> [Instructions to follow]
Summarize the report on the vehicular manslaughter verdict below in two sentences.

> [Document extract]

-*-*-

Chemung County Judge Richard Rich has found 19-year-old Caden Charnetski guilty of first degree vehicular manslaughter.
Sentencing is scheduled for Aug. 16. at 11:30 a.m. Until then, Charnetki remains out of custody.
Charnetski’s lawyer, Ray Schlather, said this extensive bench trial has been painful and difficult not only for Charnetski and his family, but for the Matteson family too.
“Nobody wins in this kind of case,” Schlather said. “I think the judge did the best he can and could.”
Tears streamed on both ends as the reality of the verdict consumed the courtroom.
“It was a flurry of many emotions, mainly of sadness and joy,” Colleen Hogan, Matthew Matteson’s Aunt, said. “This is justice served but at the same time, it’s a tragedy for both sides.”
Prosecution attorney Weeden Wetmore said if Charnetski is sent to state prison, he could face a maximum of five to fifteen years and a minimum of one year.
Along with this, considering the accident happened when Charnetski was still 18 years of, the option of granting Charnetski a youthful offender status remains on the table.
The maximum sentence under that status would be four years in prison.
As New York State lies on the brink of legalizing marijuana, Schalther said the problem is the state’s presumptions and applications of the law as it pertains to marijuana. He said it must be visited by the appellate courts.
Schlather said he believes this case highlights the very real problems with the state’s legislative system.

-*-*-

> [Material provided]
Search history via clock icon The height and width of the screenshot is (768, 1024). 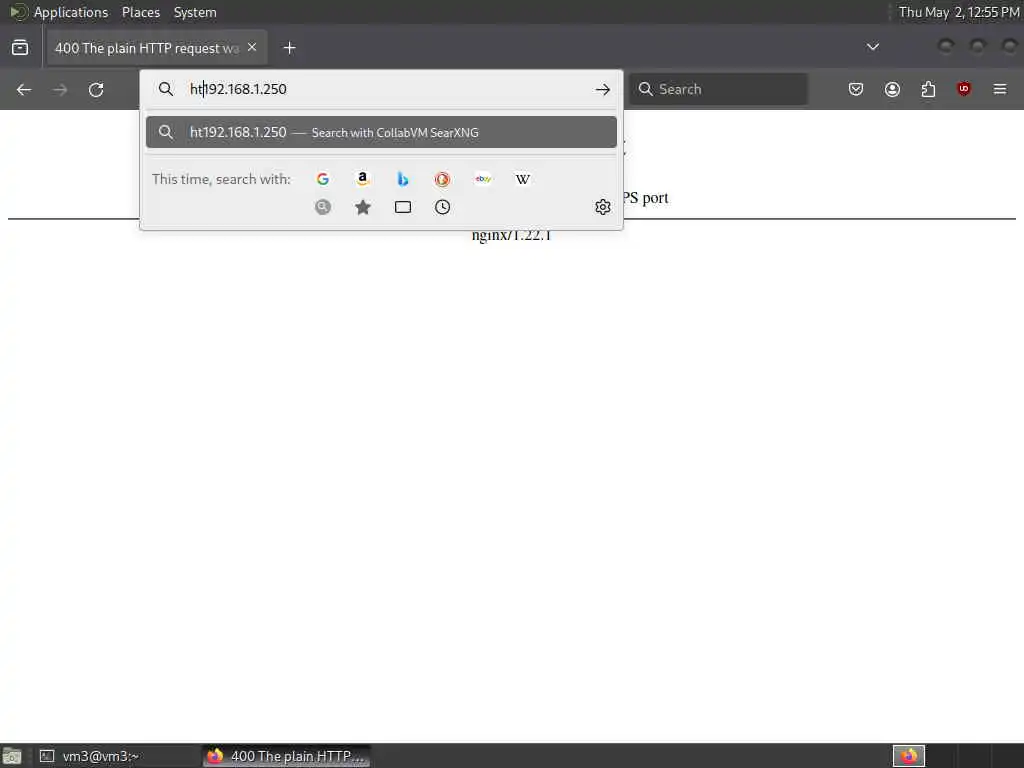(x=442, y=207)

-*-*-

> [Exercise result]
Chemung County Judge Richard Rich found 19-year-old Caden Charnetski guilty of first degree vehicular manslaughter, and sentencing is scheduled for Aug. 16 at 11:30 a.m., with Charnetski out of custody until then. He could face a maximum of five to fifteen years in state prison, or at most four years if granted youthful offender status, while his lawyer, Ray Schlather, said nobody wins in this kind of case and that it highlights very real problems with the state's legislative system.